* INFORMATION SUPPLIED

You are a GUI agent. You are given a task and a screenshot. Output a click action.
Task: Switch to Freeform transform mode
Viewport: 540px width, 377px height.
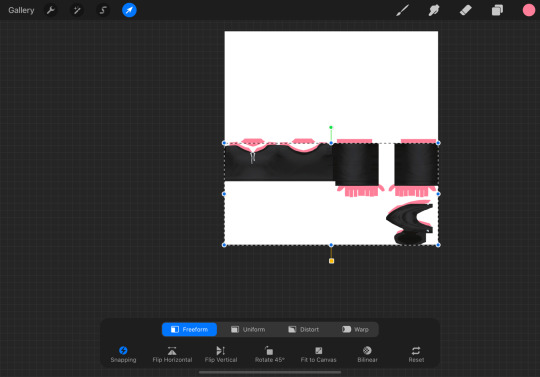point(189,329)
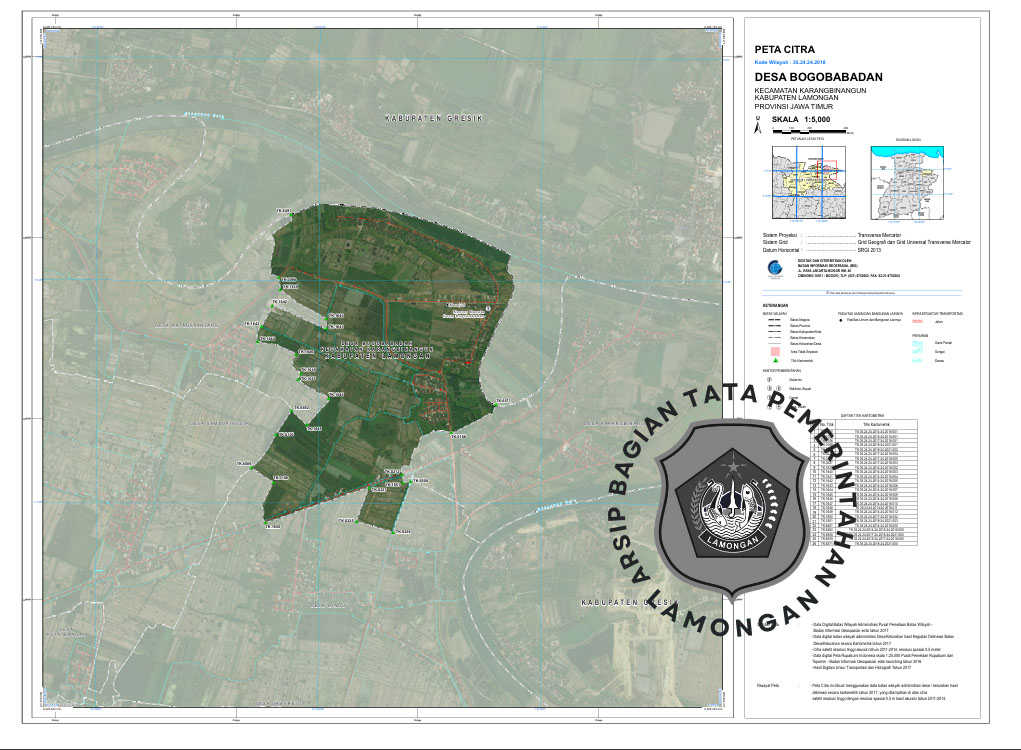This screenshot has width=1021, height=750.
Task: Click the Diagram Lokasi inset map
Action: [908, 182]
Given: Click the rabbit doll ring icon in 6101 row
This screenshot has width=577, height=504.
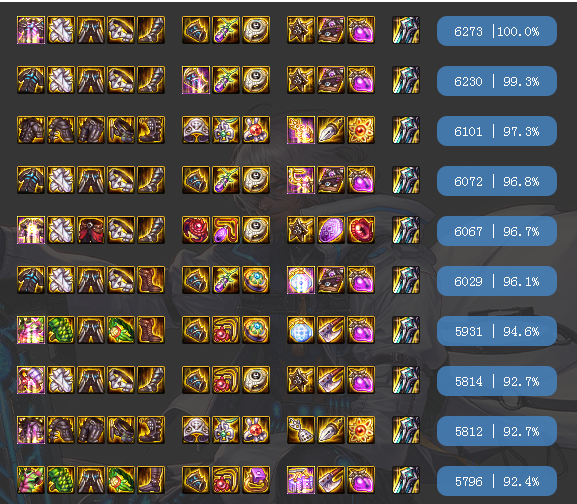Looking at the screenshot, I should [x=256, y=130].
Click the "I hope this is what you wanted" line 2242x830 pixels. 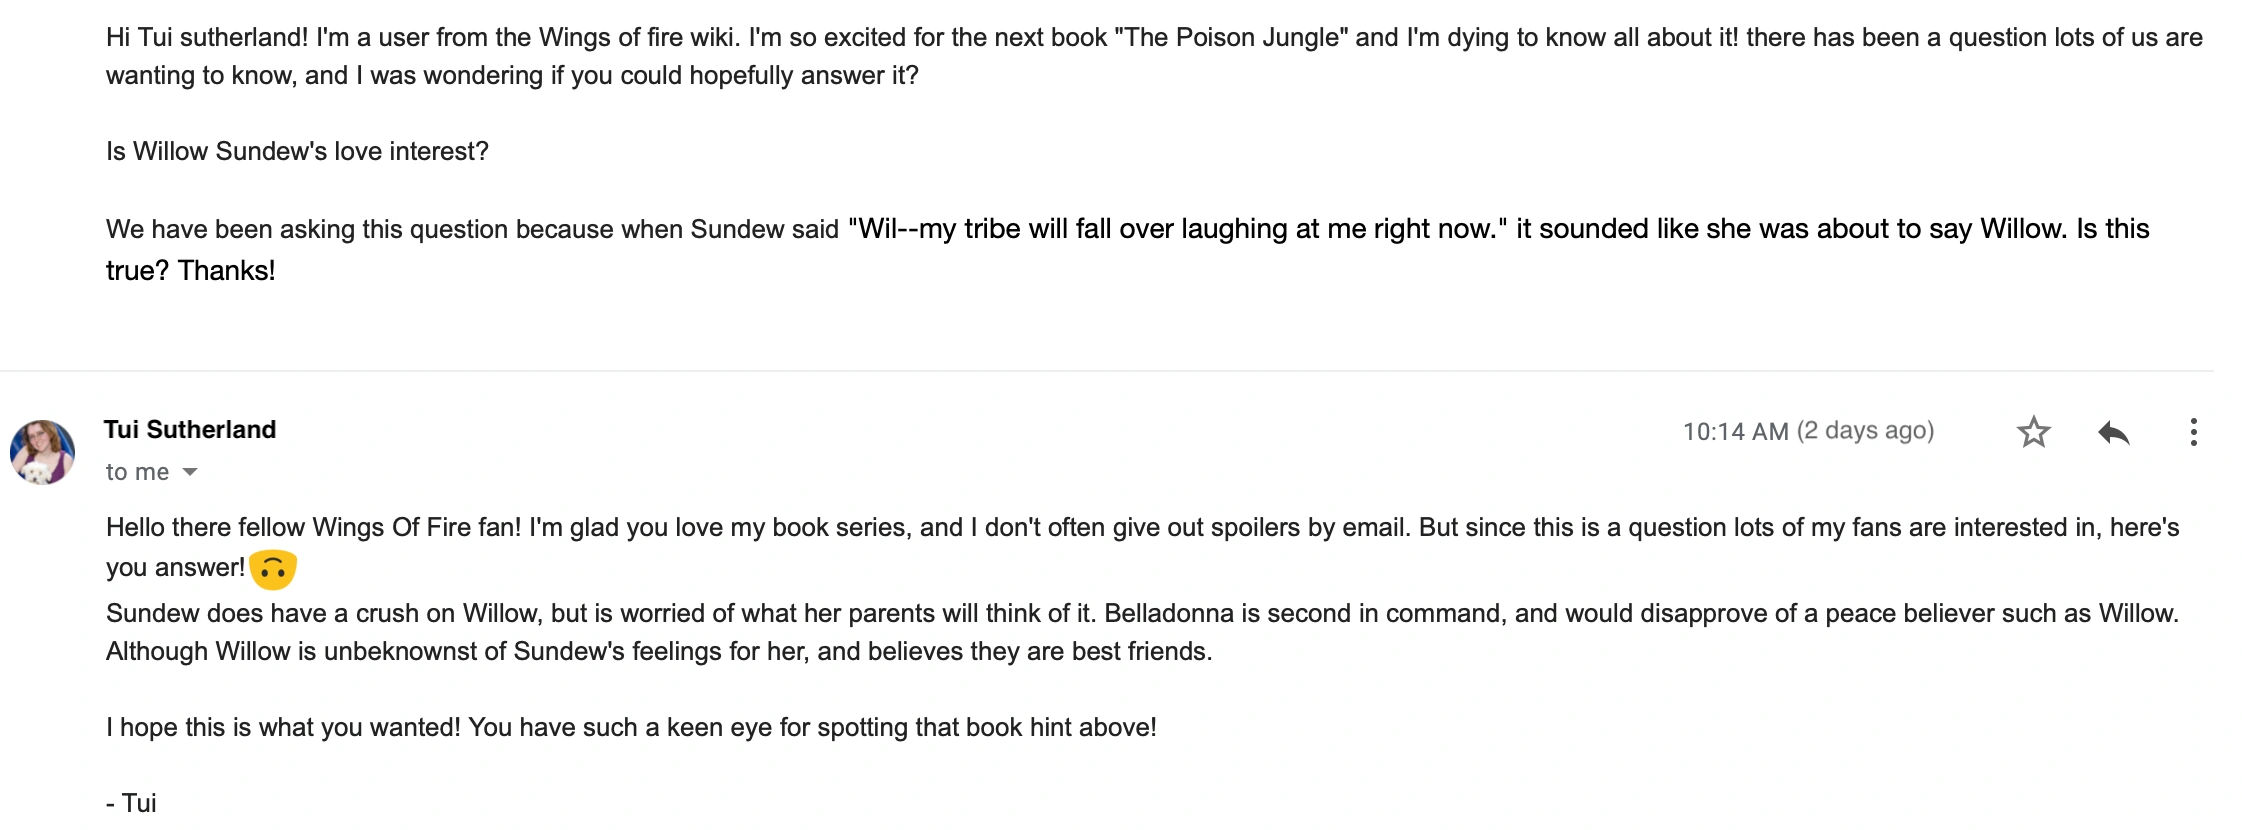(x=630, y=727)
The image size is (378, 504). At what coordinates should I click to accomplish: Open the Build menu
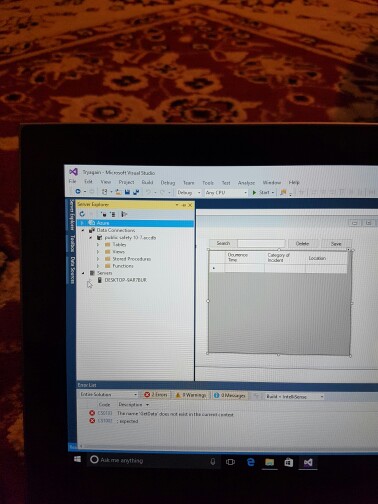pyautogui.click(x=147, y=182)
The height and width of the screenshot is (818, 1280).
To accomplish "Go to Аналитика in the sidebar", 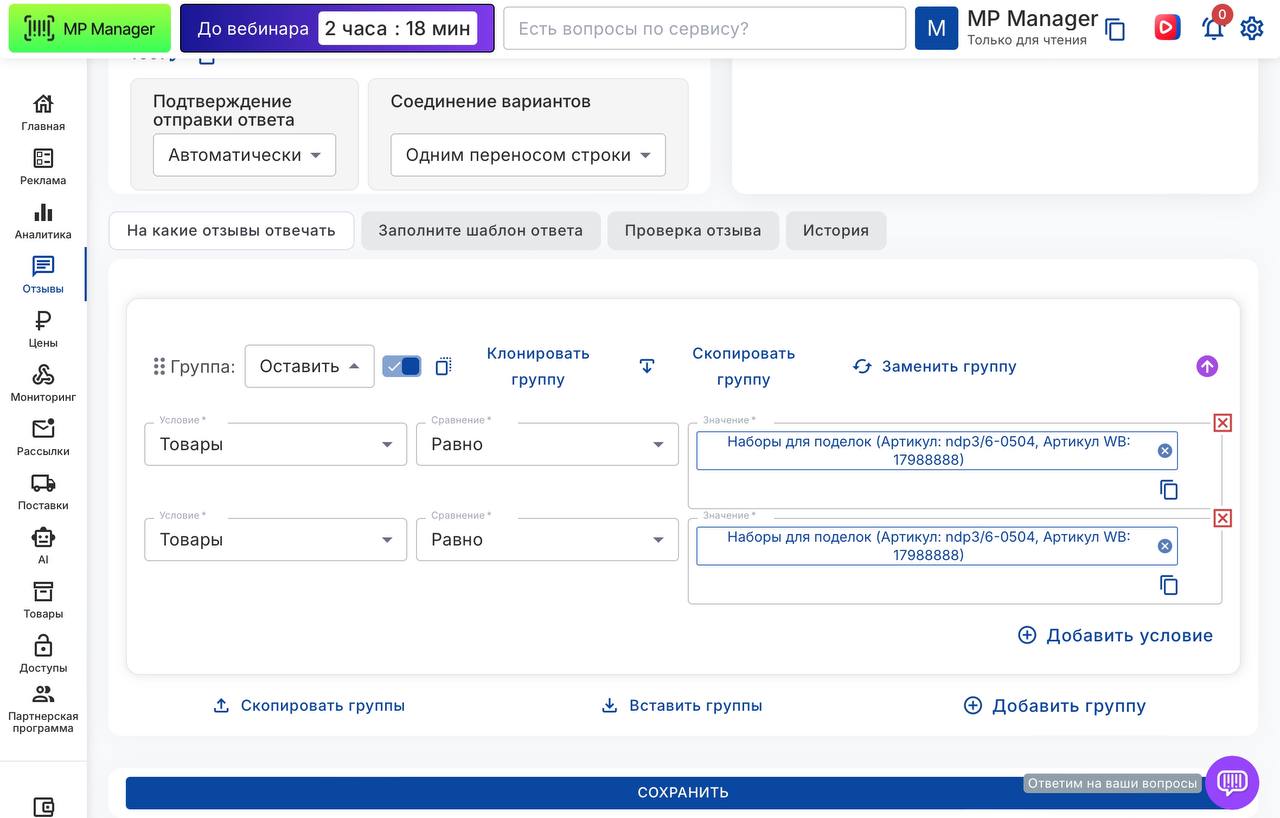I will tap(43, 220).
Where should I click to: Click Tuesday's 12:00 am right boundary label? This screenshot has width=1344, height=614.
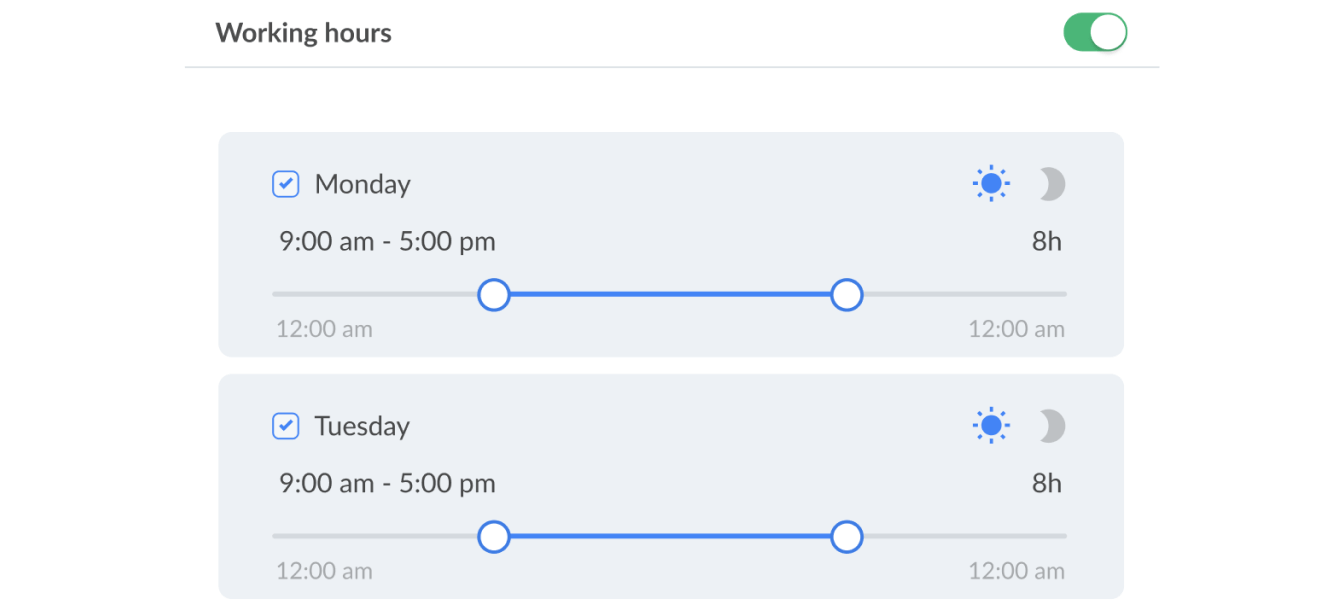coord(1017,570)
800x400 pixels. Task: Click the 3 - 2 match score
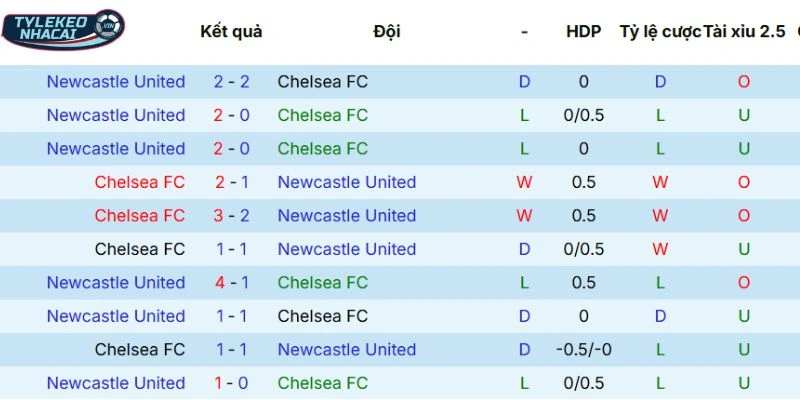(x=232, y=215)
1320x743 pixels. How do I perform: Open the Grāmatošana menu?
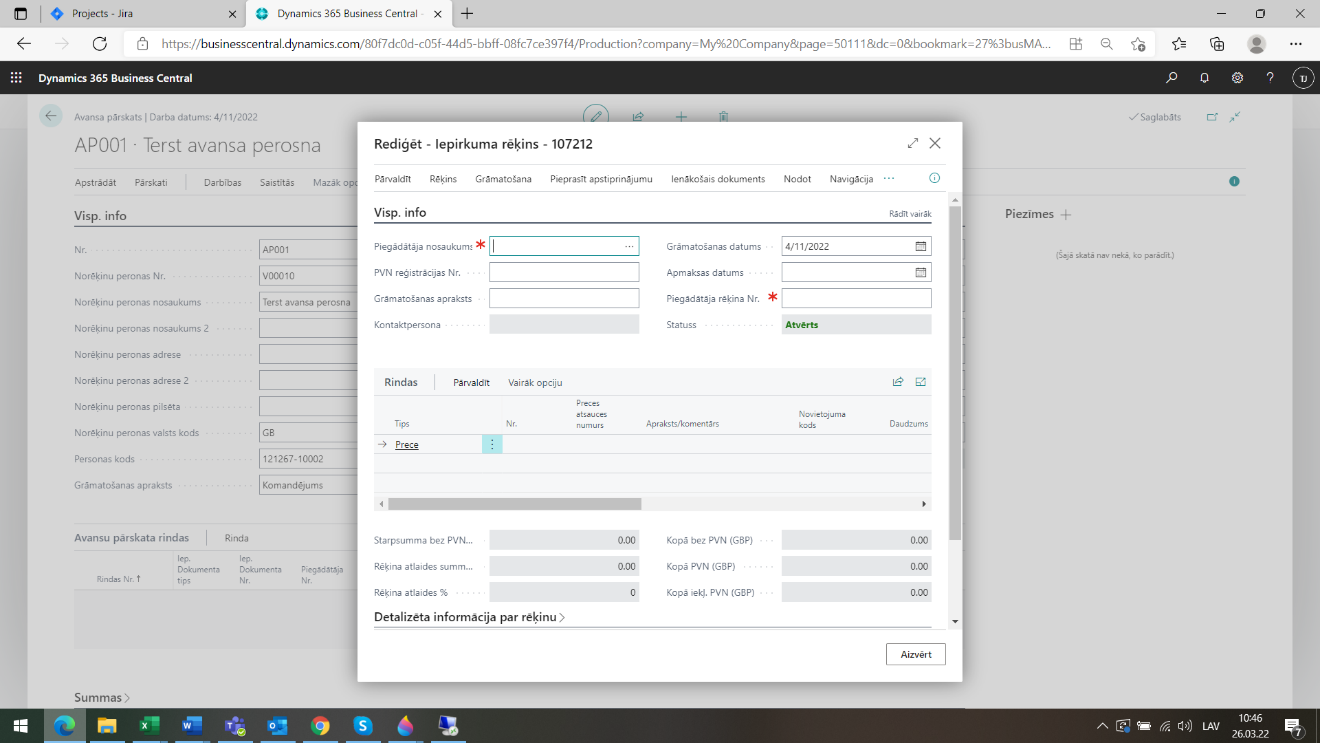503,179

* YOUR ASSIGNMENT
Begin at the first line of the entries and stop after the line holding "Given: Click the"; repeat those lines exactly, but not the pictures.

* TASK SOLUTION
You are a GUI agent. You are given a task and a screenshot. Output a click action.
Task: Switch to Freeform transform mode
Viewport: 540px width, 377px height.
point(189,329)
This screenshot has width=1021, height=750.
Task: Click the Diagram Lokasi inset map
Action: [908, 182]
Given: Click the rabbit doll ring icon in 6101 row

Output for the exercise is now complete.